Noto un destello de coquetería descarada en su voz. Me muerdo el interior de la mejilla, incapaz de responder con algo que no sea una estupidez. Por suerte, Chloe llega nuevamente a la mesa, acaparando la mirada de todos con su exuberancia.
—Se demorarán poco, unos diez minutos o algo así.
—Vale, estoy muerta de hambre —admito, intentando recuperar el hilo de la conversación. Peino con las yemas de mis dedos mi cabello y suspiro con pesadez al ver que me saco unos cuantos pelos—. Se me cae demasiado el cabello.
—No eres feliz en tu trabajo. Eso te genera estrés —me dice Elena con tono de psicóloga amateur.
—No piensen que soy la mujer más infeliz del mundo tampoco —le aclaro a Elena y a los chicos—. Solo me gustaría hacer algo más importante. Tengo veinticuatro años y trabajo en una heladería. Ya saben a lo que me refiero…
Y como si los mismos dioses del destino estuvieran escuchando mi lamento existencial, mi celular vibra al terminar de hablar. Lo saco del bolsillo de mi pantalón, y frunzo el ceño. Es un correo electrónico. La dirección de envío no es la de un buzón genérico, es un dominio empresarial.
—Chloe, ¿me puedes acompañar al baño un momento, por favor? —le doy una mirada de “es importante” y una sonrisa forzada. Mi ahora amiga, que detecta el drama a kilómetros, asiente con vehemencia antes de ir a paso rápido al baño mientras yo la sigo, sintiendo todas las miradas clavadas en mi espalda.
—Dime que es lo que creo que es, por favor —susurra Chloe, con la voz ahogada por la emoción, cuando llegamos y nos ponemos frente al espejo del tocador. El baño está vacío, salvo por nosotras.
—No lo sé —digo, sintiendo que el corazón me late en la garganta. Abro el mensaje—. Me llegó algo del correo al que le mandé el formulario. Ahora lo voy a leer.
—Léelo en voz alta, por favor.
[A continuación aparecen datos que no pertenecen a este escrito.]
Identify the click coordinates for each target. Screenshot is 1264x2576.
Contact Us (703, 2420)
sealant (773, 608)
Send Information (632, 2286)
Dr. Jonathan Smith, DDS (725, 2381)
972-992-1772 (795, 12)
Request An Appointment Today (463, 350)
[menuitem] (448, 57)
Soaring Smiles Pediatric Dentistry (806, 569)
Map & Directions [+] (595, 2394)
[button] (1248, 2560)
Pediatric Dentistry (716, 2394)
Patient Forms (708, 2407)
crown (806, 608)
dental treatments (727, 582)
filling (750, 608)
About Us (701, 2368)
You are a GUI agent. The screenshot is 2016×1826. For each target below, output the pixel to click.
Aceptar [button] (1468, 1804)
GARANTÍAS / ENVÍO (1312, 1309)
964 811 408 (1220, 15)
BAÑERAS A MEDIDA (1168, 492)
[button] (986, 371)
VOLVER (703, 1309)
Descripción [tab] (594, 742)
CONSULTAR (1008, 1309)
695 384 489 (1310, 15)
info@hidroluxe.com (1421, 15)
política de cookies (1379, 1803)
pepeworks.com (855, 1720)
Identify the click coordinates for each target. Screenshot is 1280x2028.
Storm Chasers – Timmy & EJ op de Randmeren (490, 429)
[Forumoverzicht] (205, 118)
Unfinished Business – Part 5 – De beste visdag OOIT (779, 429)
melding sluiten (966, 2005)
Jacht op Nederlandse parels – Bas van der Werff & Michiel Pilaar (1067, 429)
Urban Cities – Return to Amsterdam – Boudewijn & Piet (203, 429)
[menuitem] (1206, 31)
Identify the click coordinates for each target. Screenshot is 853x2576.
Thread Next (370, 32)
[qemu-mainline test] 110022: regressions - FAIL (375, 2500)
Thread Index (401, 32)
Pero baja la voz —me pide.
Carraspeo para aclararme la voz, que suena temblorosa, y empiezo a leer el texto formal:
—Querida Arabella Williams, hemos recibido su formulario y nos complace informarle que Marcello Greco la ha elegido como su primera opción para tener una junta con él. Es por esto que la esperamos mañana, a las nueve de la mañana en el Hotel Supremo… —Chloe chilla de felicidad cuando hago una pausa, y yo abro los ojos, impresionada. ¡Hotel Supremo! Es uno de los más lujosos de la cadena Greco Lab.
Continúo, y el tono del correo se vuelve frío y directo:
—Le recordamos que esto es estrictamente confidencial. Estamos dispuestos a tomar medidas legales rigurosas si es que nos enteramos de que le está vendiendo esta información a la prensa, o a cualquier persona. Muchas gracias por su interés, la esperamos.
El silencio en el baño se vuelve ensordecedor.
—¡Dios! ¡Estoy tan feliz por ti! —mi compañera me abraza mientras da pequeños saltitos, pero yo estoy completamente en shock.
¿Estoy soñando? ¿Un multimillonario me quiere contratar para mentirle a sus hijos? La realidad es más extraña que mis fantasías de videojuegos.